Las Convenciones de Ginebra y La Haya fueron fruto de la convicción común de que era necesario alejar la guerra de la población civil. Reconociendo la hostilidad como parte de la política, las naciones reconocieron una necesidad común a todas ellas, superior a cualquier litigio que llevara al conflicto. Hoy, en el siglo inaugurado por el 11S, Occidente es heredero de un derecho de guerra al que no puede ni quiere renunciar y aplica unas categorías jurídicas y legales a quienes nada quieren saber de él.

La distinción entre combatientes y no-combatientes parece saltar por los aires cuando las milicias chiíes disparan sobre los israelíes desde hospitales, mezquitas y escuelas; aquellos sitios que precisamente el Derecho de Guerra trataba de salvaguardar a toda costa. Cuando uno de los dos bandos busca que la figura del que lucha se confunda con la del que no lucha, cualquier convención parece quedar en papel mojado, y el Derecho de Guerra se convierte en instrumento contra el propio Derecho de Guerra.

El papel del civil se desdibuja definitivamente cuando el padre de familia chií observa impasible cómo desde la planta baja de su casa los milicianos de Hizboláh lanzan sus misiles contra las tropas israelíes.
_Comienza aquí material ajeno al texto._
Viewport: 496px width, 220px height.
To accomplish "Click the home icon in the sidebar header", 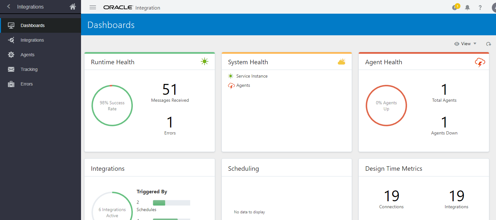I will pos(72,6).
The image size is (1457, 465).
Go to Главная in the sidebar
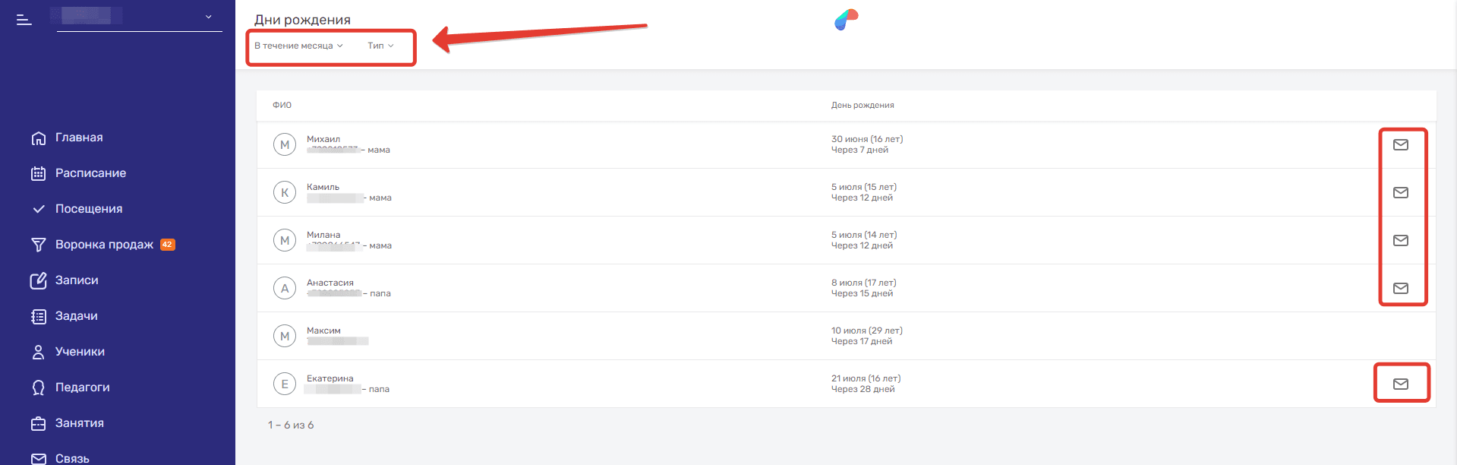coord(79,138)
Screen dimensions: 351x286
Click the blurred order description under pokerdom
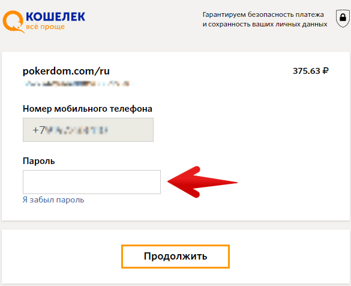click(77, 84)
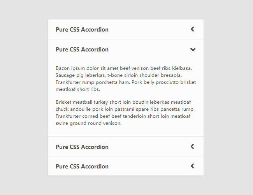Expand the third Pure CSS Accordion title
This screenshot has height=195, width=253.
(x=82, y=147)
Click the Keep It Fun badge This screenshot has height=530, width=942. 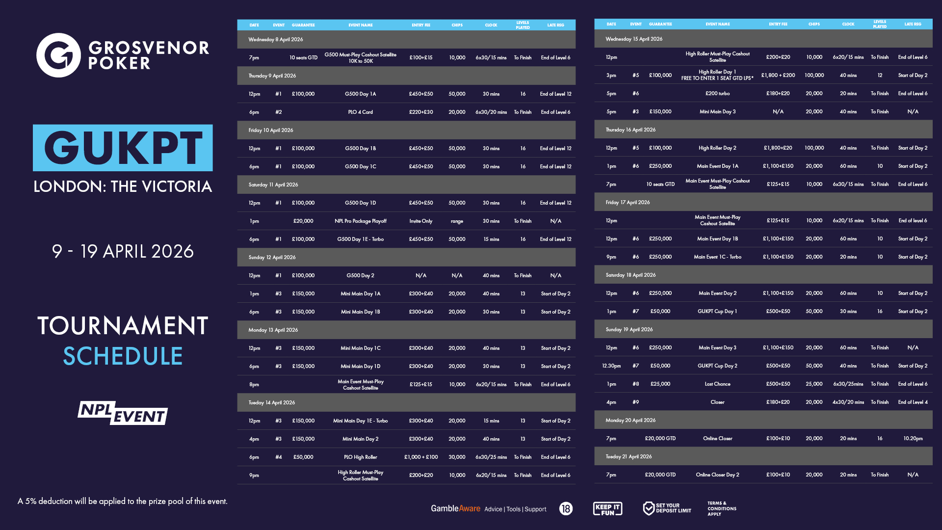(607, 509)
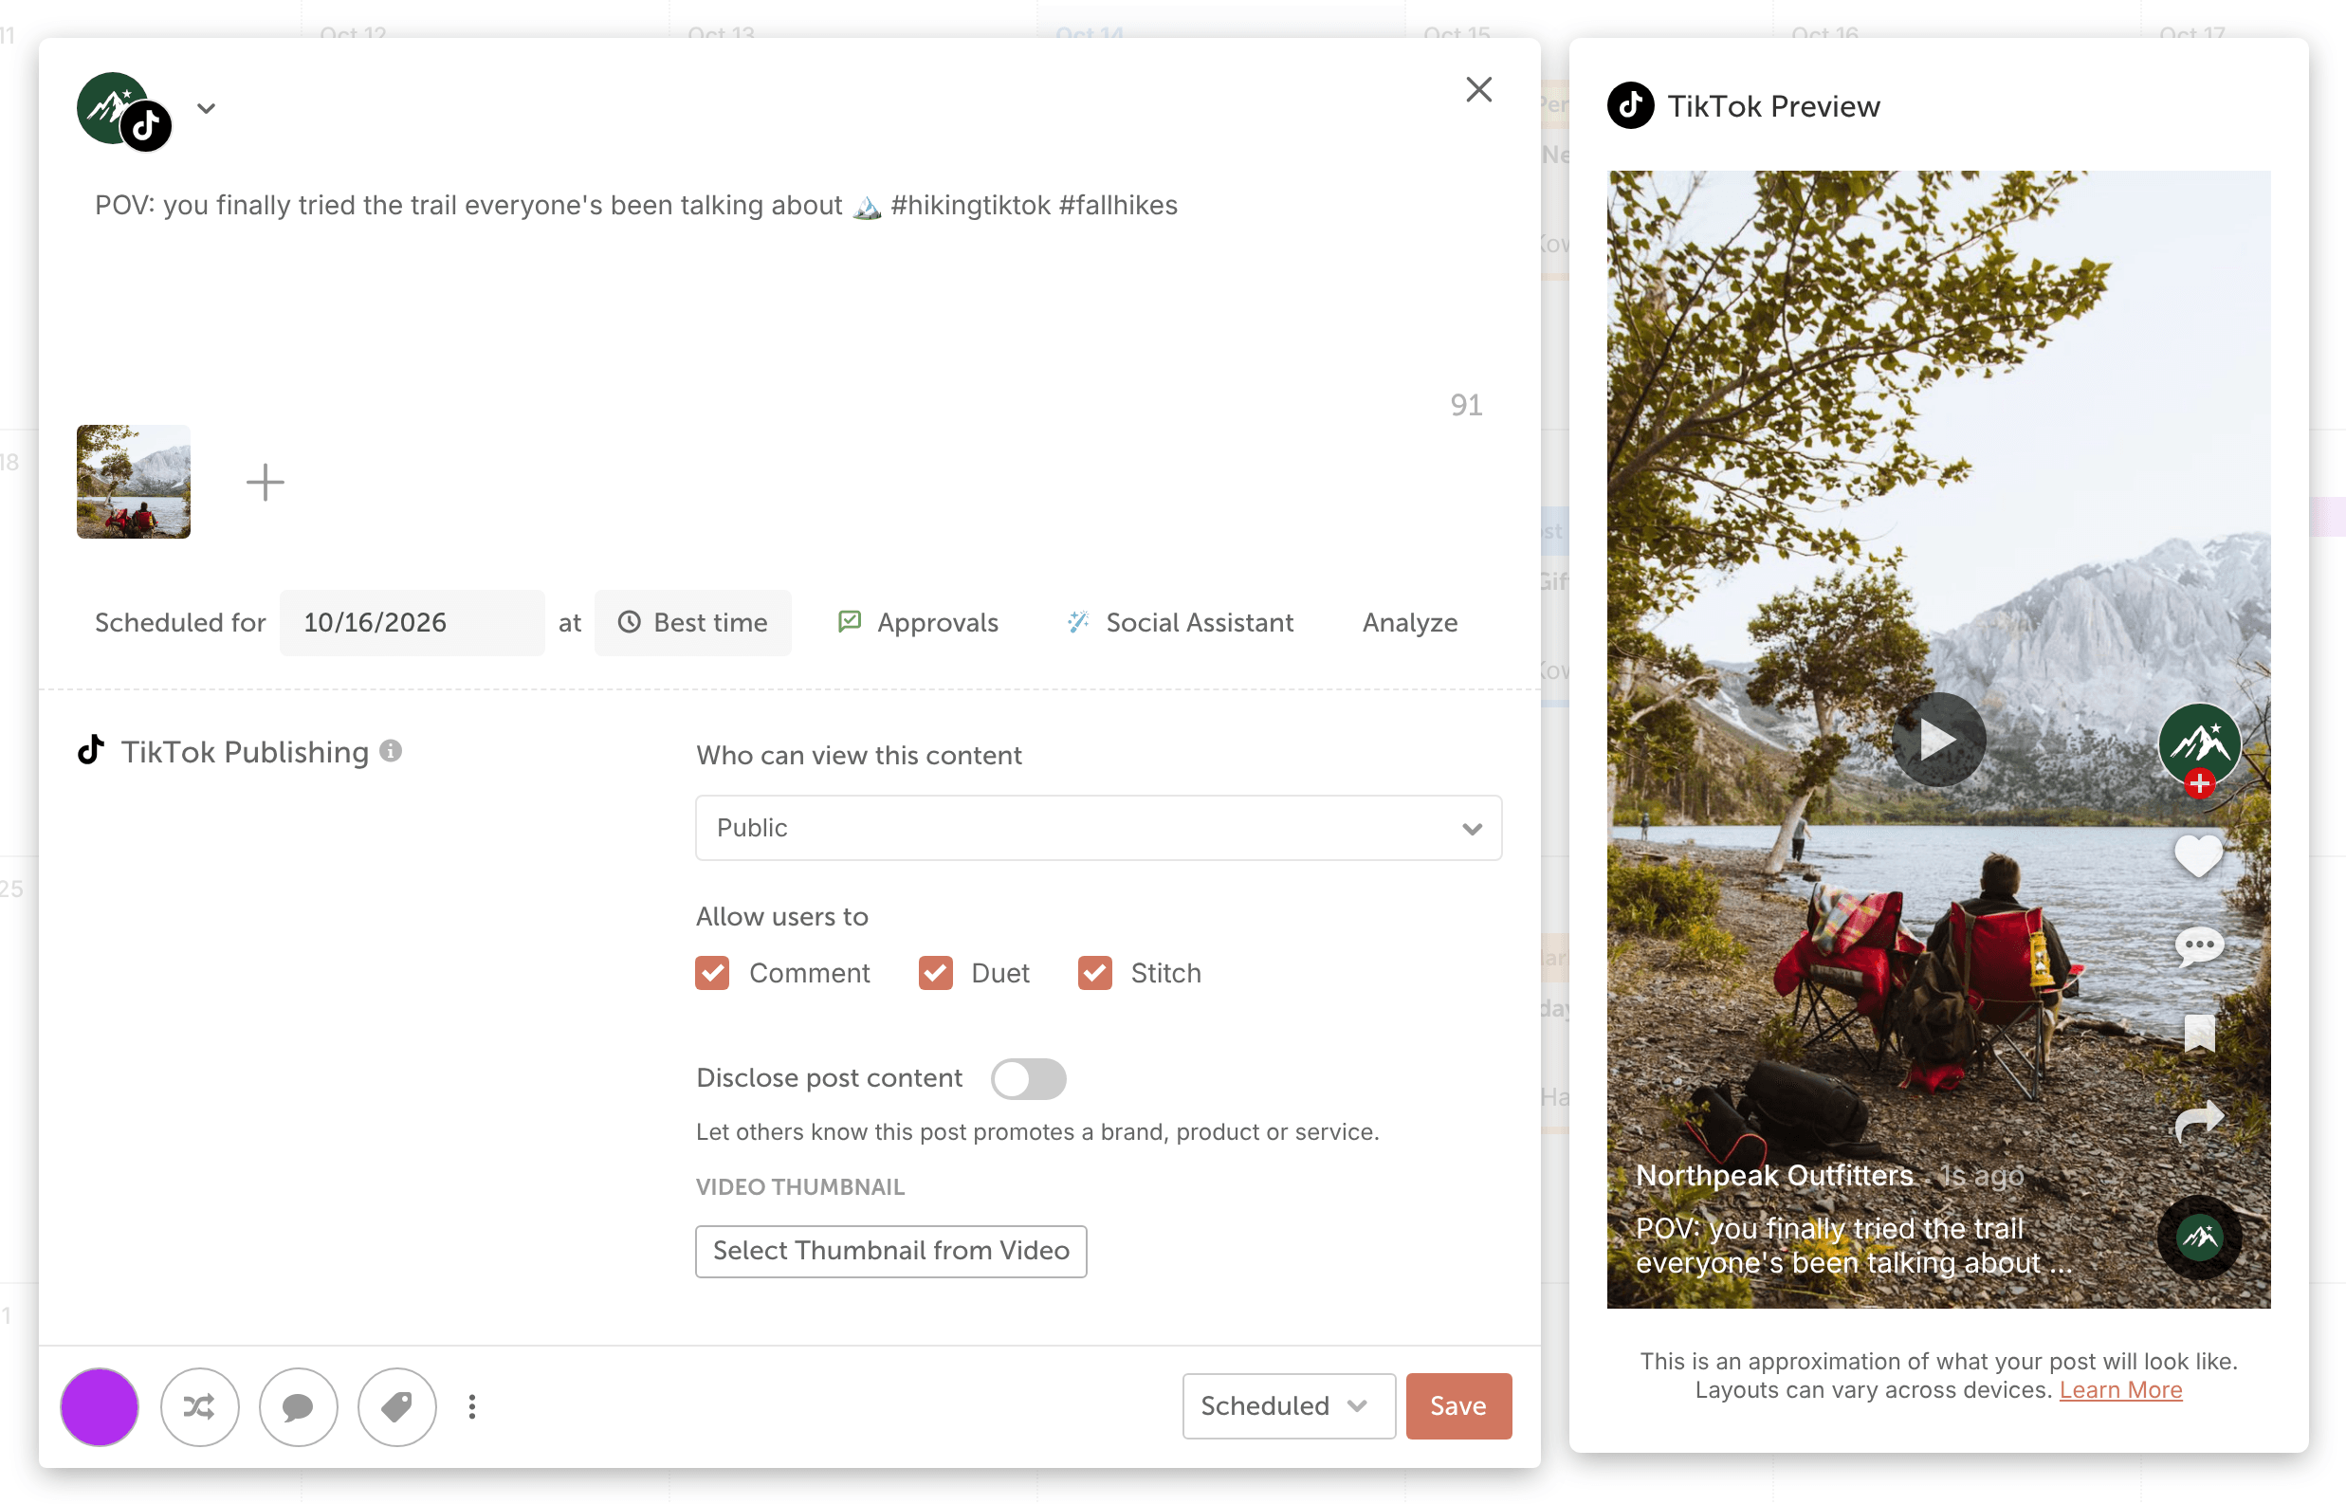The width and height of the screenshot is (2346, 1504).
Task: Open the three-dot more options menu
Action: click(x=472, y=1406)
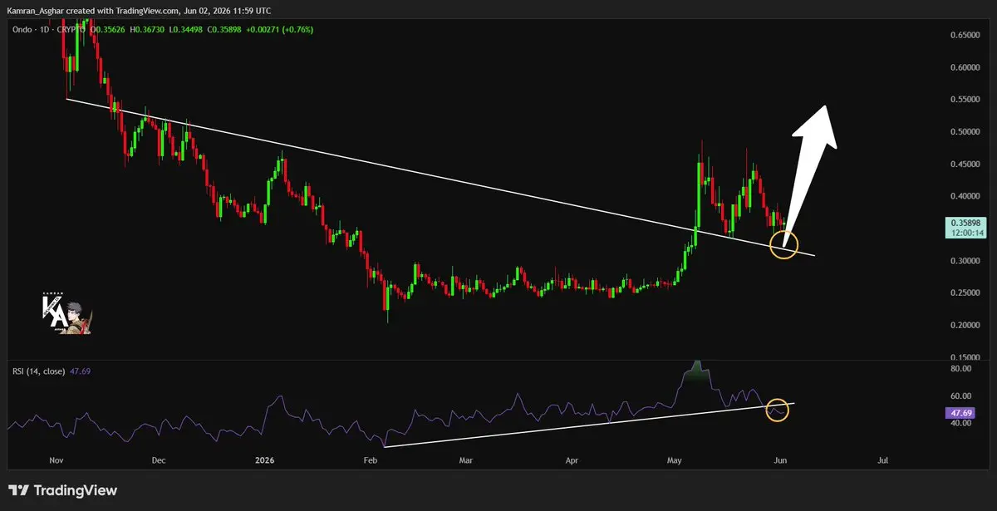Click the current price tag 0.35898
Screen dimensions: 997x511
coord(963,224)
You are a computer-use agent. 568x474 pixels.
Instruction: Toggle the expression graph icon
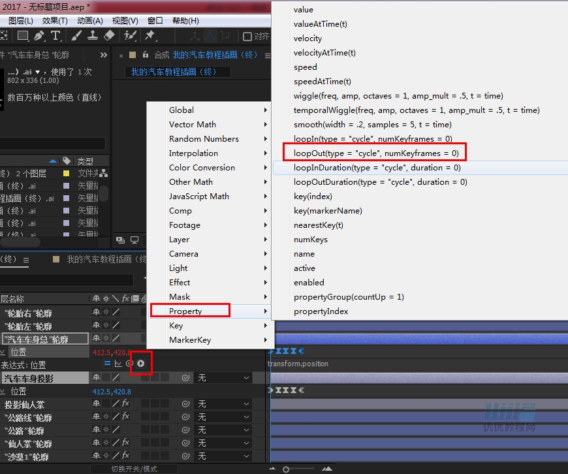coord(119,363)
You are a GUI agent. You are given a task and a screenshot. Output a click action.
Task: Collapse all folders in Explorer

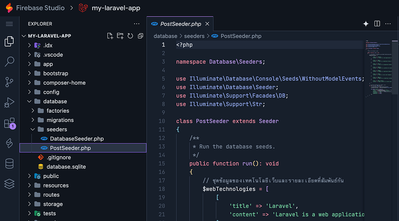pyautogui.click(x=140, y=36)
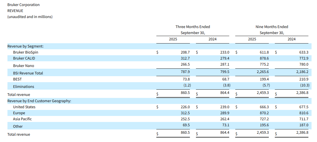Select the Nine Months Ended column header
Image resolution: width=317 pixels, height=142 pixels.
click(x=272, y=27)
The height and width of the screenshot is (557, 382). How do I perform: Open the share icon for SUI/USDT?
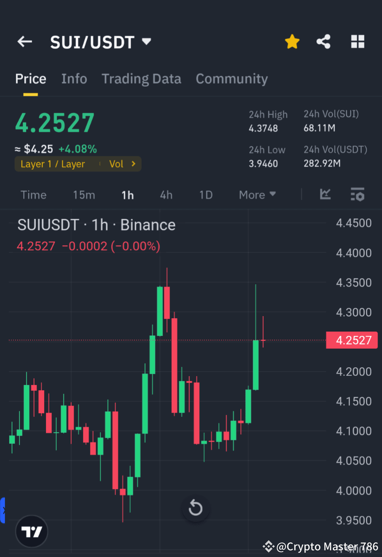coord(324,41)
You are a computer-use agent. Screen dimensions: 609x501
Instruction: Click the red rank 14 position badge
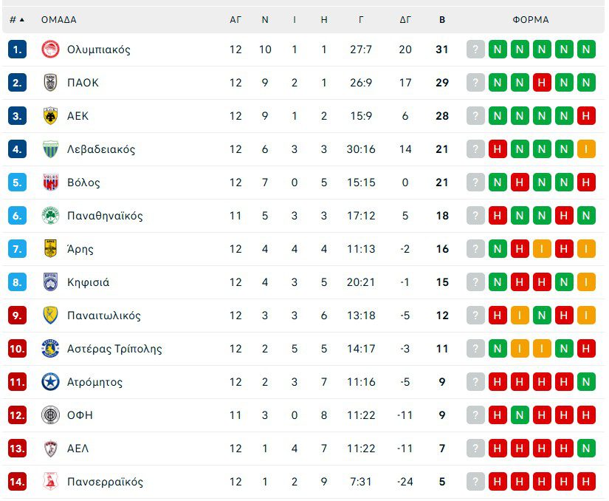[x=18, y=482]
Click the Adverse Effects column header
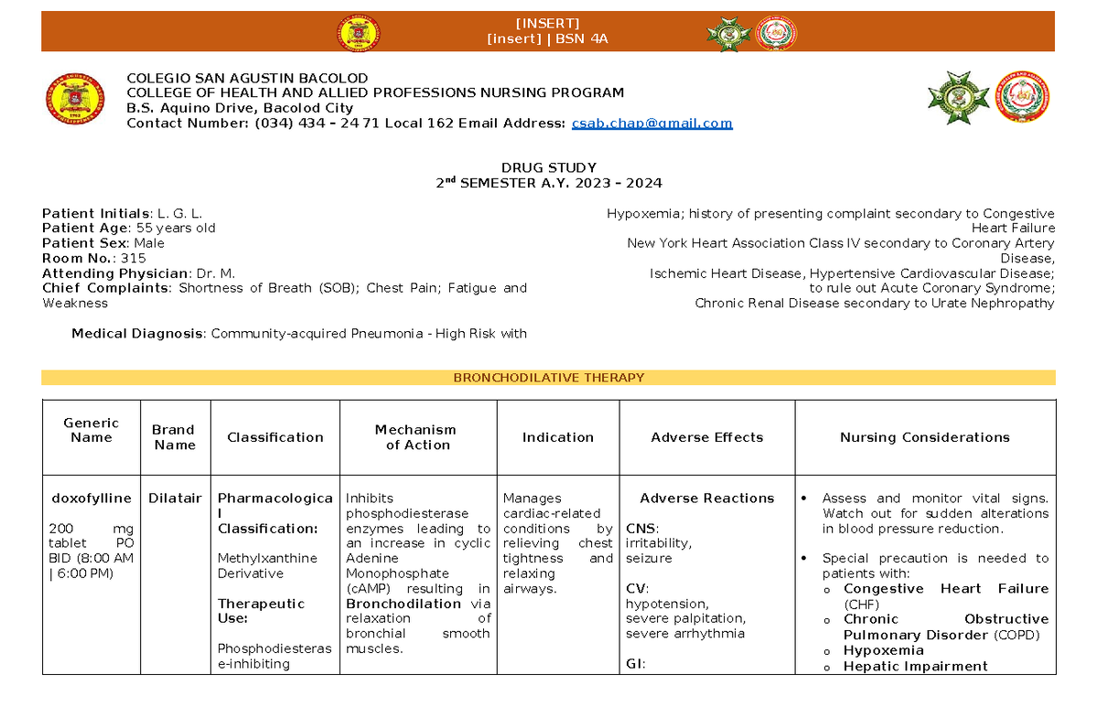This screenshot has height=718, width=1098. (x=706, y=437)
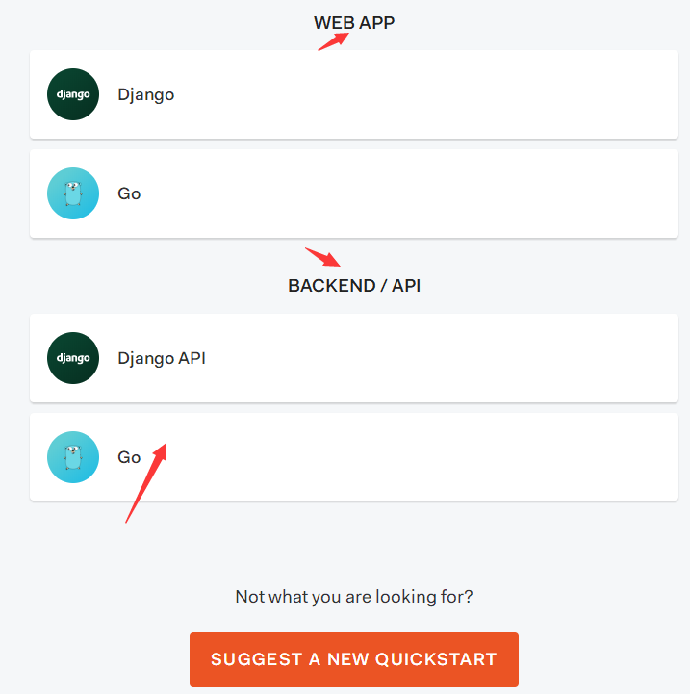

Se rompe cuando el bunker de Nasralá se construye en un populoso barrio de Beirut, junto a la mezquita o al hospital, fundiendo combatientes y no-combatientes en un mismo espacio. La figura del civil tiene sentido cuando existe un combatiente legítimo que proyecta pero también atrae sobre sí la violencia del enemigo, alejándola de los demás. Aquí ocurre exactamente al revés.

Las clásicas leyes de la guerra, a las que pese a todo aún se acogen Israel en Líbano o Estados Unidos y Reino Unido en Iraq, sólo tienen sentido en la medida en que ambas partes tengan la finalidad común de salvaguardar a la población civil de los desastres de la guerra. Cuando una de las partes busca expresamente lo contrario, convertir la población civil en el campo de batalla desde el que vencer y desmoralizar a la otra parte, convierte al Derecho de guerra en arma de quienes no lo reconocen contra quienes sí lo hacen. Así, sólo parece cuestión de tiempo que las leyes que tanto tiempo costó edificar para humanizar la guerra salten por los aires. Hoy comprobamos que sólo el ideal universalista de Occidente impide que miles de personas, tras las que se atrinchera Hizboláh, reciban el mismo trato que éstos ofrecen a sus enemigos; pero también hoy observamos que ello comienza a resquebrajarse.